Amegakure had reduced its border defenses on this side considerably, which made sense. Kusagakure posed no threat to anyone. Unlike Amegakure, which had Hanzo at its center, Kusagakure was a small village with no meaningful capacity for resistance.
It sat between the Land of Earth and the Land of Fire like a stone between two grinding wheels, and it had survived by doing something most small villages failed to understand in wartime: it sealed itself off entirely and refused to participate.
You could wage war across its territory. You could bleed out on its soil. But you would not touch the village itself, and you would not harm its civilians.
It was, Arai observed, one of the more rational decisions made by any minor power during this war. Kusagakure's geography was its only real protection, too valuable as a buffer for either Konoha or Iwagakure to absorb, which meant even Hanzo kept his hands off it. Attacking the Land of Grass would put Amegakure between those two nations simultaneously, and that was a position no one wanted. The Land of Grass had survived precisely because destroying it served no one's interest.
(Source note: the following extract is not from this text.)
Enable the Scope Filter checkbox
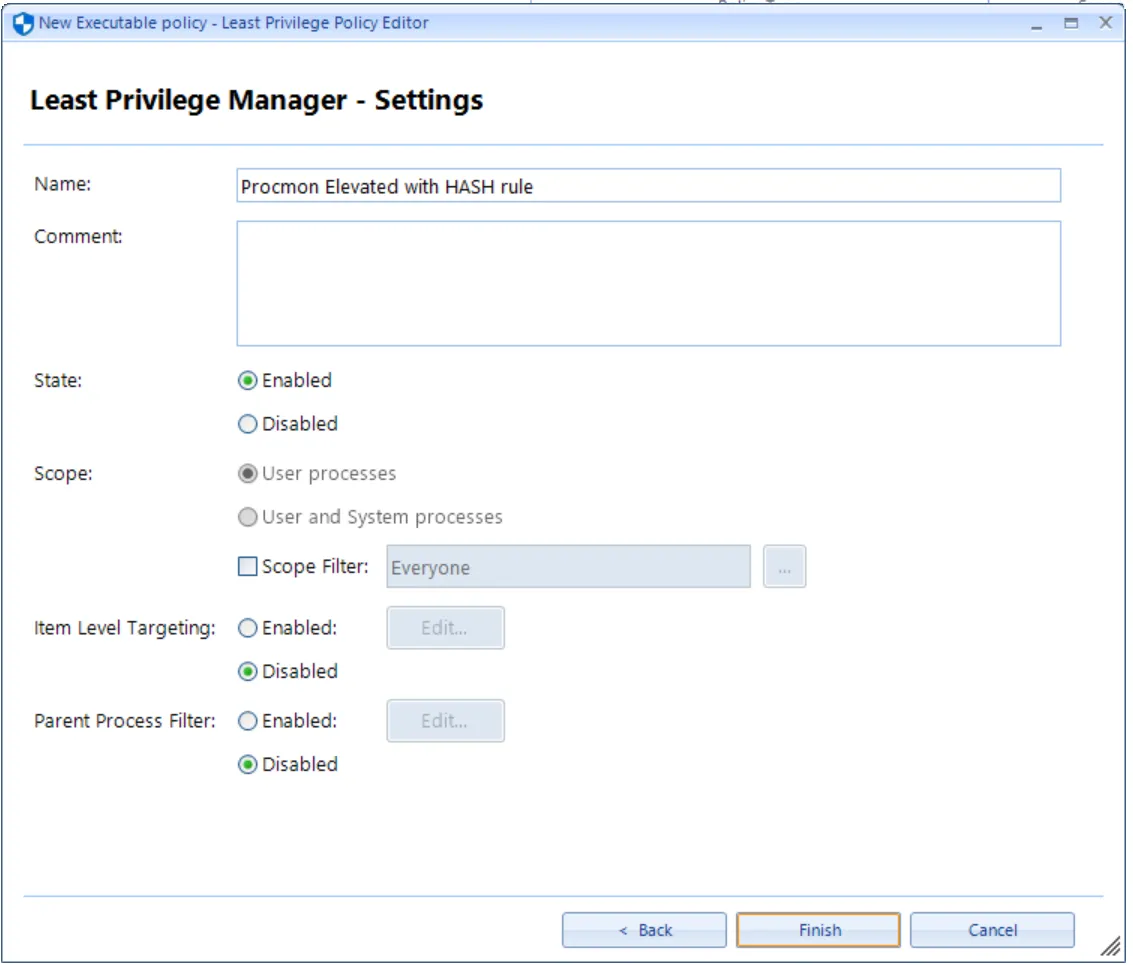Viewport: 1133px width, 965px height. click(247, 567)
After days of grey skies and constant rain, the weather changed the moment they crossed the border. The clouds broke. Sunlight came through clean and steady, and the temperature lifted, and even the mood between the three of them shifted slightly without anyone acknowledging it.
They settled on a patch of open grass and Arai unfolded the map across his knee.
"We can't enter the Land of Fire," he said, tracing the route with one finger. "Everything happens here, within the Land of Grass. Once the enemy's supply team crosses in from the Fire side, they'll follow this corridor toward the Iwagakure front. The zone where we can actually operate is this section."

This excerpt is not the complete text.